── Exercise inputs ──

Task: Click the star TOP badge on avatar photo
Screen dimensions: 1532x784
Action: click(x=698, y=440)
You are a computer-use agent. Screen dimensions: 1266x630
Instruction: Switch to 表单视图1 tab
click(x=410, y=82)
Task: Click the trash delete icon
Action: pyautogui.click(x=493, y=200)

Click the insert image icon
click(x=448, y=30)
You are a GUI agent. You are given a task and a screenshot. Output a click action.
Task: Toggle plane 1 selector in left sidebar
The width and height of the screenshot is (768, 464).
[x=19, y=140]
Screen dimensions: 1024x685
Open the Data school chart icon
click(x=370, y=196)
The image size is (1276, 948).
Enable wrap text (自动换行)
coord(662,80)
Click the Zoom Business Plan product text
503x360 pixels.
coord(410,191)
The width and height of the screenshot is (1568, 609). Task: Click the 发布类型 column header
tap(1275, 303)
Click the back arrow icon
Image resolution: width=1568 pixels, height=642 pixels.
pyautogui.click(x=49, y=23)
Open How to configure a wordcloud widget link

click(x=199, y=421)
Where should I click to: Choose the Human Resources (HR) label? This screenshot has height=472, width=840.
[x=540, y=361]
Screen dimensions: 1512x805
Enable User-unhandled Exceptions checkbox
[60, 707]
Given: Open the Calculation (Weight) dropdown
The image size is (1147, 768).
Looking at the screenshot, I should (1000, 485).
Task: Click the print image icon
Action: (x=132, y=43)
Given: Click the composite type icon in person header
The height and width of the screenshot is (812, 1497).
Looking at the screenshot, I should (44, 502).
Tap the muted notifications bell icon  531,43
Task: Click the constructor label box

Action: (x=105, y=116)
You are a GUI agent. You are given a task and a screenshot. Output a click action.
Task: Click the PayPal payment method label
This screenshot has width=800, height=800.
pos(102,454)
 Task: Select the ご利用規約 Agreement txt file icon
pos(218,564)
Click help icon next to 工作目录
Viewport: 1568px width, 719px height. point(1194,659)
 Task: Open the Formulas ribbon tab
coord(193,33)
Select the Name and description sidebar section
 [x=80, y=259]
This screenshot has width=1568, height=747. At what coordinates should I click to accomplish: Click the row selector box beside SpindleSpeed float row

───

Action item: Write out again, exactly, the line containing "Screen dimensions: 1512x805" and every later line of the records. Omit the rest.

Solution below:
Screen dimensions: 1512x805
Enable User-unhandled Exceptions checkbox
[60, 707]
Given: Open the Calculation (Weight) dropdown
The image size is (1147, 768).
Looking at the screenshot, I should (1000, 485).
Task: Click the print image icon
Action: (x=132, y=43)
Given: Click the composite type icon in person header
The height and width of the screenshot is (812, 1497).
Looking at the screenshot, I should (44, 502).
Tap the muted notifications bell icon  531,43
Task: Click the constructor label box

Action: (x=105, y=116)
You are a GUI agent. You are given a task and a screenshot. Output a click action.
Task: Click the PayPal payment method label
This screenshot has width=800, height=800.
pos(102,454)
 Task: Select the ご利用規約 Agreement txt file icon
pos(218,564)
Click help icon next to 工作目录
Viewport: 1568px width, 719px height. point(1194,659)
 Task: Open the Formulas ribbon tab
coord(193,33)
Select the Name and description sidebar section
 [x=80, y=259]
This screenshot has width=1568, height=747. At what coordinates should I click to accomplish: Click the row selector box beside SpindleSpeed float row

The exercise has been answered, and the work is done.